Cuando diciembre llega con su manto de brisas frescas, Salamina se transfigura. La Noche del Fuego no es simple celebración: es un rito colectivo donde el pueblo exhala su alma. Desde los campos más remotos, donde el café crece entre brumas, descienden familias enteras. Las mujeres visten trajes de colores vivos —azules como el cielo, rojos como la tierra fértil—, y sus cabellos, adornados con flores de papel, ondean al compás de las guabinas y los pasillos que emergen de tiple y bandola.

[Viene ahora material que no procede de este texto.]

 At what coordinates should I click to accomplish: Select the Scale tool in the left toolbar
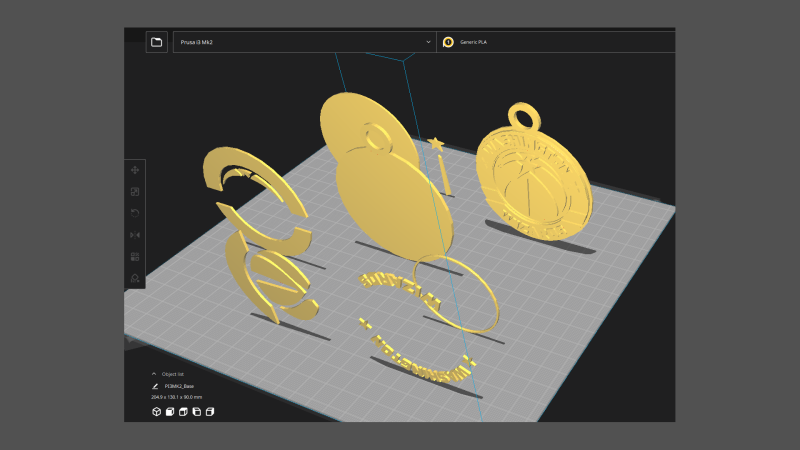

En la plaza, los globos de aire caliente —esferas de papel sedoso pintadas con versos y retratos de próceres— se elevan lentamente, llevando consigo los sueños de los niños y las plegarias de los ancianos. Abajo, desfilan las comparsas: hombres disfrazados de mitos —el Mohán, el Sombrerón— danzan en círculos hipnóticos, mientras las reinas, coronadas de orquídeas, avanzan como vestales en procesión. María Emilia Villegas, cuyo rostro parece esculpido en mármol de Carrara, personifica a la diosa Chalchiuhtlicue, señora de las aguas; Nancy Gutiérrez Carrasquilla, con su sonrisa que ilumina la noche, evoca a Ixchel, tejedora de destinos; Amparo Isaza, grave y majestuosa, encarna a Palas Atenea, guerrera de la razón.
Al caer la tarde, cuando el sol tiñe de oro las fachadas, los salamíneños se reúnen en el Parque de los Poetas. Allí, entre bustos de bronce que guardan los rasgos de sus ilustres, se escuchan recitales improvisados. Un niño lee un poema a la luna; una abuela cuenta la leyenda de El Dorado, ese reino perdido que, dicen, yace bajo las montañas cercanas. En el Colegio Pio XII, fundado por monseñor Carlos Isaza Mejía que creía en la educación como sacramento, los jóvenes estudian junto a retratos de Tomás Calderón, el sabio cuyo cerebro, se murmura, contenía bibliotecas enteras.
Salamina no duerme. En la noche, las luces de las ventanas parpadean como estrellas terrestres, y en el Café El Polo —antiguo café donde se servían huevos al vapor y Macana y se debatía de política—, los viejos intelectuales juegan al ajedrez, moviendo piezas como si recrearan batallas épicas. Fuera, los ríos Chambery y Posito susurran canciones de cuna, arrullando a un pueblo que, incluso en sueños, sigue creando versos, descubriendo mundos, honrando a sus muertos.
Salamina no es solo un lugar: es un estado del alma. En cada esquina, en cada rostro arrugado que sonríe con dignidad, en cada joven que parte hacia la universidad con una maleta llena de libros y sueños, late la promesa de que la grandeza no es un relicario del pasado, sino una semilla que brota una y otra vez. Aquí, donde los Andes se quiebran en abrazos y los cielos escriben poemas con nubes, el tiempo ha aprendido a detenerse, a guardar en su seno la esencia de lo que significa ser colombiano: indómito, creador, eterno.
Y así, entre el vuelo de los globos que se elevan como sueños al cielo y el murmullo de los ríos que susurran memorias a las piedras, Salamina persiste: faro en la bruma, cuna de genios, estrofa sagrada en el poema eterno de los Andes.
Desde esta indómita Patagonia, donde los vientos también narran epopeyas, escribo estas crónicas del alma para honrar a esta Ciudad Luz, que brilla perpetua en las entrañas de quienes la aman.